- Exercises -
(a) According to the passage below on the Endeavor stent registry, why did the authors set up their registry?
(b) Answer these from the passage below on the Endeavor stent registry:
(i) Which drug does the stent carry as its antiproliferative agent?
(ii) How many cardiologists performed the interventions?
(iii) At what points were patients followed up?
(c) Carry on the passage below on the Endeavor stent registry, starting after its last sentence.

- Text section -
Hertting, K. , Wieneke, A. , Hausmann, D. , Zeiler, C. , Pott, C. and Raut, W. (2012) Single-centre all-comers registry reveals promising long-term clinical results of the EndeavorTM-Stent. World Journal of Cardiovascular Diseases, 2, 82-89. doi: 10.4236/wjcd.2012.22013.


The use of drug-eluting stents (DES) is daily routine in the interventional treatment of coronary artery disease. The EndeavorTM-Stent (Medtronic Corp., USA) represents a second-generation drug-eluting stent, based on a chromium-cobalt-nickel alloy carrier stent, a phosphorylcho-line polymer, and zotarolimus as antiproliferative drug [1]. When then stent received CE-mark in 2005 only limited yet promising data of the stent was available from the Endeavor I and Endeavor II trials with a limited follow-up period [1,2].

We thus thought to create a registry to evaluate the Endeavor™ stent in a “real-life” clinical setting.


This registry represents single centre data of a community hospital without on-site cardiac surgery but with 24- hours on-call service. Between September 2005 and September 2007 we included all patients with an intracoronary implantation of at least one Endeavor™-Stent in this registry containing demographical, clinical and interventional data. There were no exclusion criteria. Interventions were performed by 4 experienced cardiologists. Treatment of other coronary lesions, the use of material and medication were left to the operators’ discretion. Patients were followed-up after 12 and after 24 - 36 months using a written questionnaire asking for clinical status, cardiac complaints, clinical events and medication record. If necessary, this data has been completed by telephone contact or by contacting the family doctor or cardiologist. If patients could not be contacted then their last hospital or family-doctor contact was set as last follow-up date. Primary endpoints were target lesion revascularization (TLR) and major adverse cardiovascular events (MACE), i.e. the combined endpoint of death, myocardial infarction and target vessel revascularization (TVR). All patients gave informed consent for taking part in this registry.

- Available data -
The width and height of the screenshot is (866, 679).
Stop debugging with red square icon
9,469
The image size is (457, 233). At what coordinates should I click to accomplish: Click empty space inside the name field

- Answers in order -
(a) When the Endeavor stent received its CE mark in 2005, only limited data on it were available. Those data came from the Endeavor I and Endeavor II trials, which had a limited follow-up period. The authors therefore wanted to evaluate the stent in a "real-life" clinical setting.

(b)
(i) Zotarolimus.
(ii) Four.
(iii) After 12 months and after 24 to 36 months.

(c)
2.1. Angiographical Analysis

All angiographies have been reviewed by at least two interventional cardiologists in a non-blinded fashion. Measurements were made using biplane quantitative coronary analysis (QCA). Lesions have been classified using the American Heart Association (AHA) and American College of Cardiology (ACC) classification [3]. Routine follow-up angiographies had not been scheduled, only if clinically indicated. Left ventricular ejection fraction (LVEF) has been measured using biplane left ventriculography or biplane echocardiography when ventriculography was not available.

2.2. Statistical Analysis

Statistics have been performed using SPSS V11.5 (SPSS Co., Chicago, Illinois, USA). Follow-up time intervals are presented as median and 25%- and 75%-quartiles (Q25; Q75). All other numerical data is presented as mean ± standard deviation (SD). Categorical data is presented as sum and percentage. Event rates have been analyzed and displayed using Kaplan-Meier-statistics.

To evaluate the effect of clinical and procedural factors on the TLR-rate a binary logistic regression analysis has been performed. The following criteria have been tested: age, sex, body-mass-index, history of arterial hypertension, diabetes, hyperlipidemia, nicotine abuse and renal failure, vessel status, left-ventricular ejection fraction, presence of cardiac shock, indication for index procedure, lesion localization, reference vessel diameter (RVD), lesion length, lesion type, stent diameter and length, treatment of unprotected left main stem, bifurcations, in-stent stenosis, acute myocardial infarction, aortocoronary ostial lesion, chronic total occlusion and saphenous vein graft, direct stenting, post-dilatation and interventional success. If a factor proved to be relevant, an odds ratio (OR) with a 95% confidential interval (CI) has been calculated using a cross-table with a Chi2-test and a Mantel-Haenzel-Statistic.

2.3. Definitions

Arterial hypertension and diabetes have been defined according to current literature [4,5]. Myocardial infarction comprises Non-ST- (NSTEMI) and ST-elevation (STEMI) myocardial infarction as defined by current guidelines [6,7]. Cardiogenic shock was assumed when the systolic blood pressure had been less than 90 mmHg and heart rate > 100 min1 for more than 30 minutes requiring haemodynamic support by catecholamines and/or intraaortic counterpulsation [8]. A glomerular filtration rate as calculated by the Modification of Diet in Renal Disease (MDRD) formula of less than 60 ml/min/1.73 m2 has been regarded as significant impairment of renal function [9].

Any cause of death that could not clearly be identified as non-cardiac has been regarded as cardiac, thus also including unknown causes of death.

Acute procedural success has been defined by treatment of the target lesion(s) with at least one Endeavor™ stent with a residual stenosis < 30% and no dissection greater than type B according to the National Heart Lung and Blood Institute criteria [10]. In-segment comprises everything from 5 mm proximal to 5 mm distal of the stented vessel, whereas the term in-stent refers to the stent section only.

Target lesion revascularization (TLR) comprises any new revascularization including PCI and bypass-surgery of the stented segment. In contrast, the term target vessel revascularization (TVR) represents any new revascularization including PCI and bypass-surgery of the treated vessel.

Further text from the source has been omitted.